Сидящий у костра даже не глянул в мою сторону. Спорить с таким я не стал. Повалил его на бок и быстро затоптал начинающийся пожар. Благо, рукава у халата широкие.
Подниматься мужик не спешил.
Пришлось взять его за ворот, встряхнуть.
Голова раба безвольно мотнулась.
Я заглянул в его глаза и… забыл, чего хотел сказать рассеянному медитатору. И прежде чем сообразил чего-то сделать, появился колдун.
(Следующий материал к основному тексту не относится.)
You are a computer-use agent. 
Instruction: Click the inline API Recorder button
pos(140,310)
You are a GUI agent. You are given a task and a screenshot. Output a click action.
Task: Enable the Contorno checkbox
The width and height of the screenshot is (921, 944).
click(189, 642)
Рявкнул какую-то команду, мужик вывернулся из моих пальцев и юркнул в палатку.
Потом мы поговорили. На повышенных тонах. Я и Асс. Но до мордобоя не дошло. Колдун упирал на то, что это его раб и он может сделать с ним все, чего захочет. Хоть бегом через Злой лес отправить. Вот если я чего-то подобного сотворить со своим слугой не смогу, то колдун мне с радостью поможет. За отдельную плату. И еще намекнул, что его палатка – это очень опасное место. И соваться в нее без приглашения очень вредно для здоровья.
Короче, испортил Асс мне настроение.
А я – Марле. Она позвала меня отдохнуть и расслабиться, а я глаза ожившего раба забыть не могу. Прям не глаза, а пустые могилы, из которых вынули труп на эксгумацию.
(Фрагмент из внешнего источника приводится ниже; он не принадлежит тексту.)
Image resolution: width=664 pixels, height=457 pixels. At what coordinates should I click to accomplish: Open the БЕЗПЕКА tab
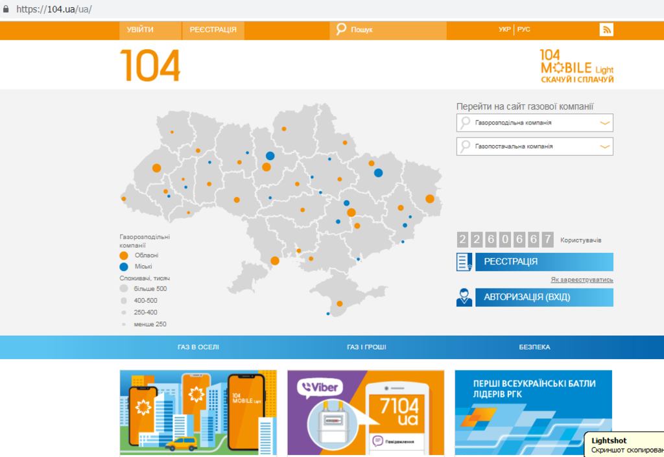point(534,347)
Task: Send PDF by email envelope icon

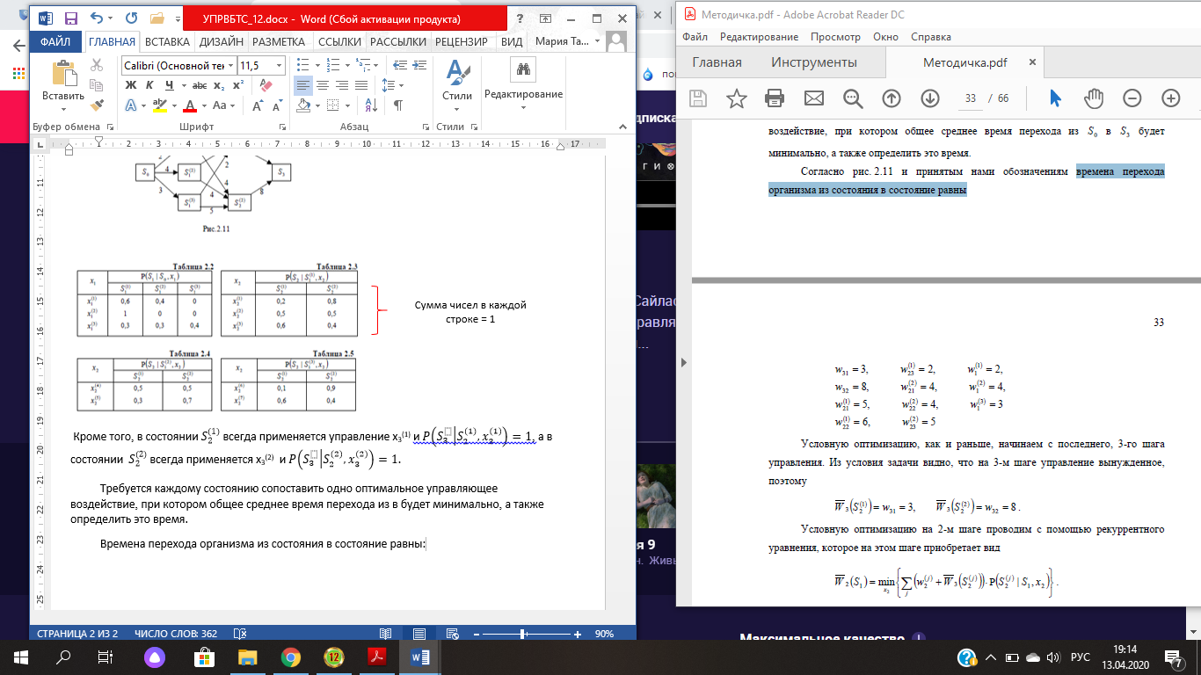Action: click(x=813, y=98)
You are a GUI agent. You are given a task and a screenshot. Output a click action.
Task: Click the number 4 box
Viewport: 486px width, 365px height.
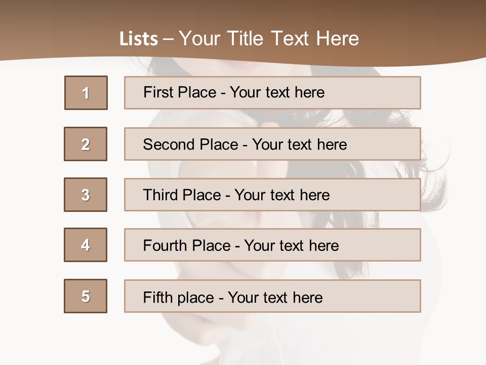coord(86,245)
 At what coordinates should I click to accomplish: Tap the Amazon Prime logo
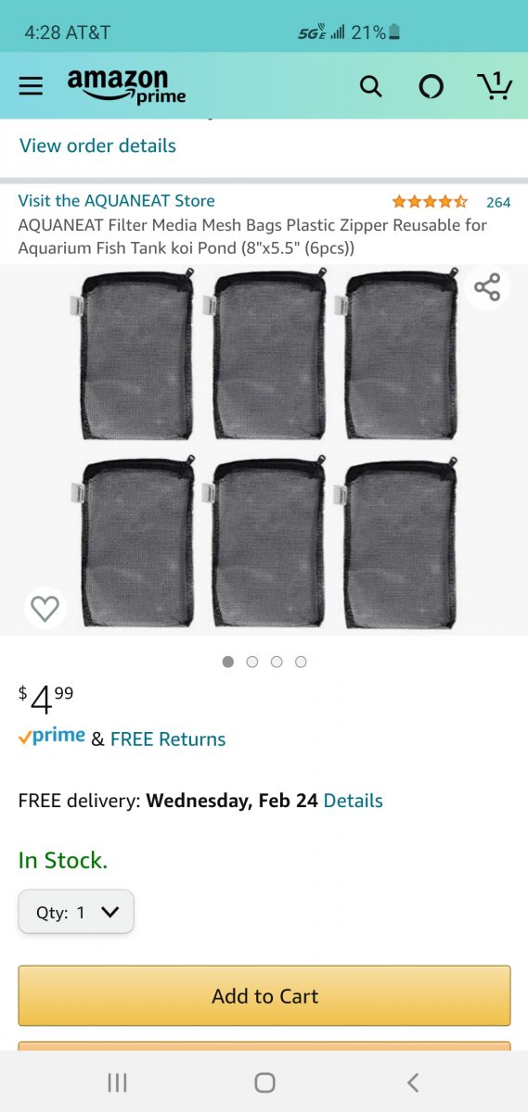pos(126,86)
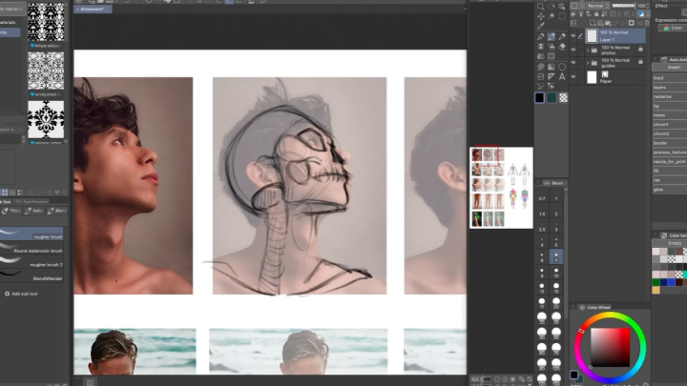Click the Color expression button
This screenshot has width=687, height=386.
[x=670, y=28]
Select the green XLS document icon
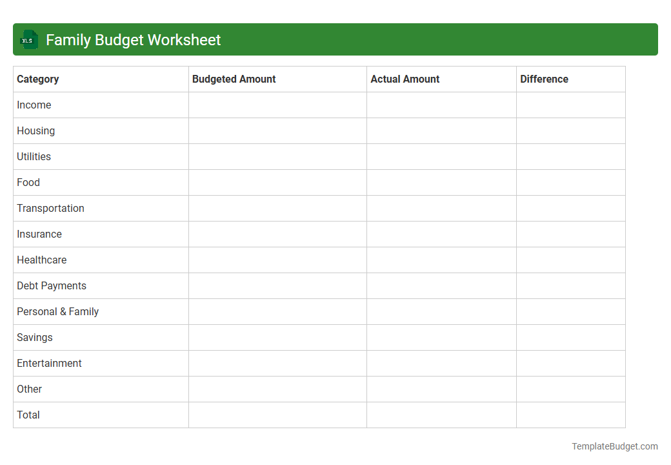 [28, 39]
Начал Лапушке рассказывать, а она слова Асса повторяет Мол, тот своему рабу хозяин и может делать с ним…
Ну я и не выдержал:
– Да мертвый у него раб, понимаешь?! Трупом был, трупом и остался.
– Мертвые рабы не ходят.
– Мертвые у вас не ходят?! Да ты сама рассказывала, как с мертвецом сражалась. И он тебя чуть…
– То был демон, а не раб!
– Для хорошего колдуна что демона замочить, что дохлого раба оживить…
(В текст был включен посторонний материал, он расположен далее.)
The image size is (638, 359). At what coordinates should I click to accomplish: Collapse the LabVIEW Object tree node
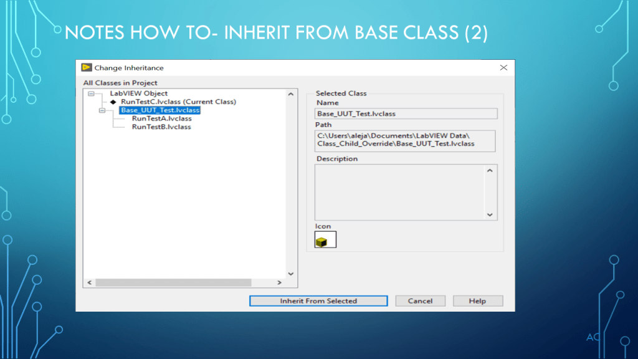pyautogui.click(x=91, y=93)
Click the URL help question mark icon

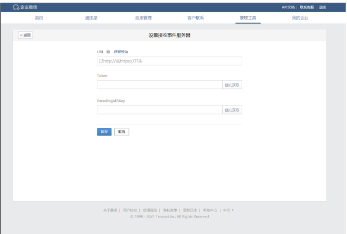pyautogui.click(x=108, y=52)
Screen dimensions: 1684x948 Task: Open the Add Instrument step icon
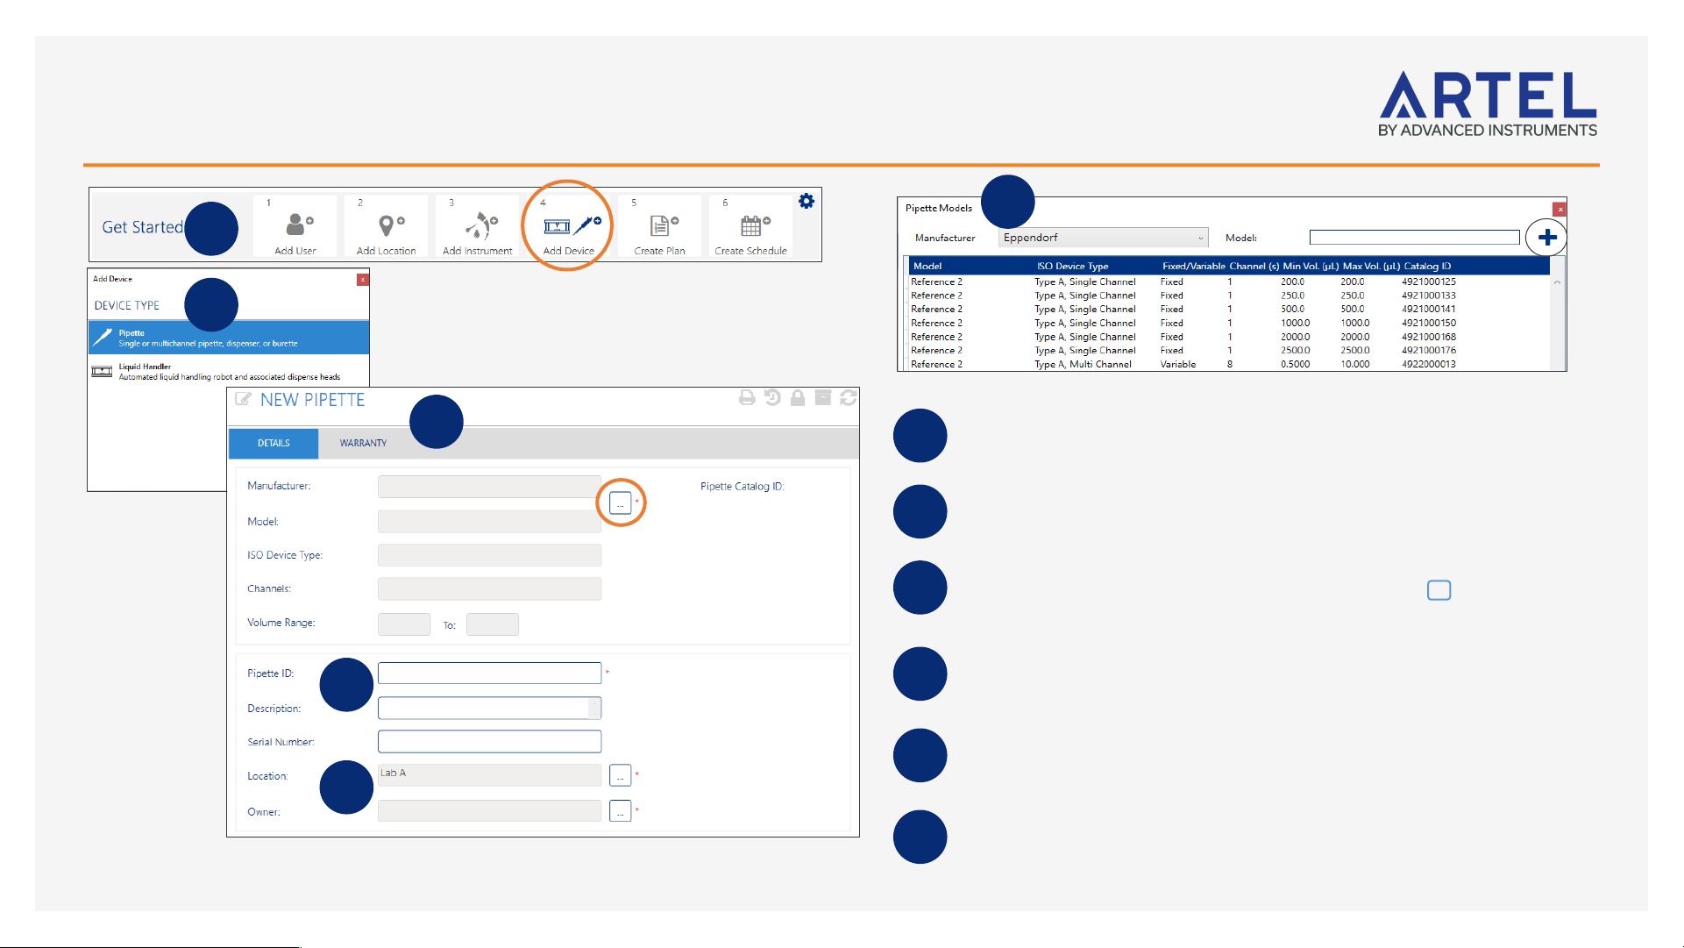click(x=480, y=225)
– Так раб живой или мертвый?
– Да мертвый он! Труп! Что ж я живого от жмурика отличить не могу?..
– Не можешь. Ты сам сказал…
Короче, чуть до рукопашной не дошло. Не любит Лапушка, когда на нее кричат. Но и я не в восторге, когда меня за дурака держат.
Наш секс-час закончился через пять минут. Давно меня так активно не… использовали. И не выгоняли сразу же после сеанса.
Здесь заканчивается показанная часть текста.